JOB:
Reproduce each of the following lines verbatim, in the same order, without changing anything.

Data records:
"""

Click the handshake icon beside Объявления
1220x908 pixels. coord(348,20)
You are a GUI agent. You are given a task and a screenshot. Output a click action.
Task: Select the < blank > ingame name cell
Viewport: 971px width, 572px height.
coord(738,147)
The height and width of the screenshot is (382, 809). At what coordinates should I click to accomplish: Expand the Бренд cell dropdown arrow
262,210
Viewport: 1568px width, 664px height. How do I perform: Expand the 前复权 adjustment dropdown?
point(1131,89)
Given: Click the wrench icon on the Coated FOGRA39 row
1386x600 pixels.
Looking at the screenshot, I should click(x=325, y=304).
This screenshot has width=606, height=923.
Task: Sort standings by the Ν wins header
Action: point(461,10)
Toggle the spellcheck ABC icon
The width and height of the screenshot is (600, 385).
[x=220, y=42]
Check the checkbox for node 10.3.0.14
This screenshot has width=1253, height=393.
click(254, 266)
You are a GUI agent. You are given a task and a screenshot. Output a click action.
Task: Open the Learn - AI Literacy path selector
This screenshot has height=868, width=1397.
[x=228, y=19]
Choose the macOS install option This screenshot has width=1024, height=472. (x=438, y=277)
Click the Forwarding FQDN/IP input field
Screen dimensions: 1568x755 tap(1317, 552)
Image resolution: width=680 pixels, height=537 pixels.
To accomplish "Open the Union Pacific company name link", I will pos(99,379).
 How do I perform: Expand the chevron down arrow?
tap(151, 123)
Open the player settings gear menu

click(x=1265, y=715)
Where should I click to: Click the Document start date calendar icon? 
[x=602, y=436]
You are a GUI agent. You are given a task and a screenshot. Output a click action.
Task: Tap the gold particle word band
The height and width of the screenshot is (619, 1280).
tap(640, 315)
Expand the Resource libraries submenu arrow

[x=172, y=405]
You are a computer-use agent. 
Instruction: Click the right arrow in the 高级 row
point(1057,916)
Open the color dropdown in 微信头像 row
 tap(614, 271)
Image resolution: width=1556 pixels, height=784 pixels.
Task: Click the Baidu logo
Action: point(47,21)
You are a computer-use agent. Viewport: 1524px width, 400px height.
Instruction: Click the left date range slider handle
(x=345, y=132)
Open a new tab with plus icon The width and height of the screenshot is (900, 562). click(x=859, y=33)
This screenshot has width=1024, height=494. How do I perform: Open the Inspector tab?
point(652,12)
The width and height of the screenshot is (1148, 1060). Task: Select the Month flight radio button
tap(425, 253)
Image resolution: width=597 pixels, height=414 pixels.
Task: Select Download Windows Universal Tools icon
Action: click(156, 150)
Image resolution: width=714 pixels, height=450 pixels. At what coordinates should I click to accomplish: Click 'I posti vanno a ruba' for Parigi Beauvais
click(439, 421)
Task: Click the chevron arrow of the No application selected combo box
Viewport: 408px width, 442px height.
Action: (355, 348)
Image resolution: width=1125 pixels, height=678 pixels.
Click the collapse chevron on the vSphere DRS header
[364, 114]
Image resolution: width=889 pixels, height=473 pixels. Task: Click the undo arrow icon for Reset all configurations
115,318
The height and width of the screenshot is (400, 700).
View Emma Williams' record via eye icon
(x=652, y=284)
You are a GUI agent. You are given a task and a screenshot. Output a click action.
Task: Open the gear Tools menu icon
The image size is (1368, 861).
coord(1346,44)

"""

SOLUTION FOR THIS EXERCISE:
Click the handshake icon beside Объявления
1220x908 pixels. coord(348,20)
You are a GUI agent. You are given a task and a screenshot. Output a click action.
Task: Select the < blank > ingame name cell
Viewport: 971px width, 572px height.
coord(738,147)
The height and width of the screenshot is (382, 809). At what coordinates should I click to accomplish: Expand the Бренд cell dropdown arrow
262,210
Viewport: 1568px width, 664px height. How do I perform: Expand the 前复权 adjustment dropdown?
point(1131,89)
Given: Click the wrench icon on the Coated FOGRA39 row
1386x600 pixels.
Looking at the screenshot, I should click(x=325, y=304).
This screenshot has width=606, height=923.
Task: Sort standings by the Ν wins header
Action: point(461,10)
Toggle the spellcheck ABC icon
The width and height of the screenshot is (600, 385).
[x=220, y=42]
Check the checkbox for node 10.3.0.14
This screenshot has width=1253, height=393.
click(254, 266)
You are a GUI agent. You are given a task and a screenshot. Output a click action.
Task: Open the Learn - AI Literacy path selector
This screenshot has height=868, width=1397.
[x=228, y=19]
Choose the macOS install option This screenshot has width=1024, height=472. (x=438, y=277)
Click the Forwarding FQDN/IP input field
Screen dimensions: 1568x755 tap(1317, 552)
Image resolution: width=680 pixels, height=537 pixels.
To accomplish "Open the Union Pacific company name link", I will pos(99,379).
 How do I perform: Expand the chevron down arrow?
tap(151, 123)
Open the player settings gear menu

click(x=1265, y=715)
Where should I click to: Click the Document start date calendar icon? 
[x=602, y=436]
You are a GUI agent. You are given a task and a screenshot. Output a click action.
Task: Tap the gold particle word band
The height and width of the screenshot is (619, 1280).
tap(640, 315)
Expand the Resource libraries submenu arrow

[x=172, y=405]
You are a computer-use agent. 
Instruction: Click the right arrow in the 高级 row
point(1057,916)
Open the color dropdown in 微信头像 row
 tap(614, 271)
Image resolution: width=1556 pixels, height=784 pixels.
Task: Click the Baidu logo
Action: point(47,21)
You are a computer-use agent. Viewport: 1524px width, 400px height.
Instruction: Click the left date range slider handle
(x=345, y=132)
Open a new tab with plus icon The width and height of the screenshot is (900, 562). click(x=859, y=33)
This screenshot has width=1024, height=494. How do I perform: Open the Inspector tab?
point(652,12)
The width and height of the screenshot is (1148, 1060). Task: Select the Month flight radio button
tap(425, 253)
Image resolution: width=597 pixels, height=414 pixels.
Task: Select Download Windows Universal Tools icon
Action: click(156, 150)
Image resolution: width=714 pixels, height=450 pixels. At what coordinates should I click to accomplish: Click 'I posti vanno a ruba' for Parigi Beauvais
click(439, 421)
Task: Click the chevron arrow of the No application selected combo box
Viewport: 408px width, 442px height.
Action: (355, 348)
Image resolution: width=1125 pixels, height=678 pixels.
Click the collapse chevron on the vSphere DRS header
[364, 114]
Image resolution: width=889 pixels, height=473 pixels. Task: Click the undo arrow icon for Reset all configurations
115,318
The height and width of the screenshot is (400, 700).
View Emma Williams' record via eye icon
(x=652, y=284)
You are a GUI agent. You are given a task and a screenshot. Output a click action.
Task: Open the gear Tools menu icon
The image size is (1368, 861).
coord(1346,44)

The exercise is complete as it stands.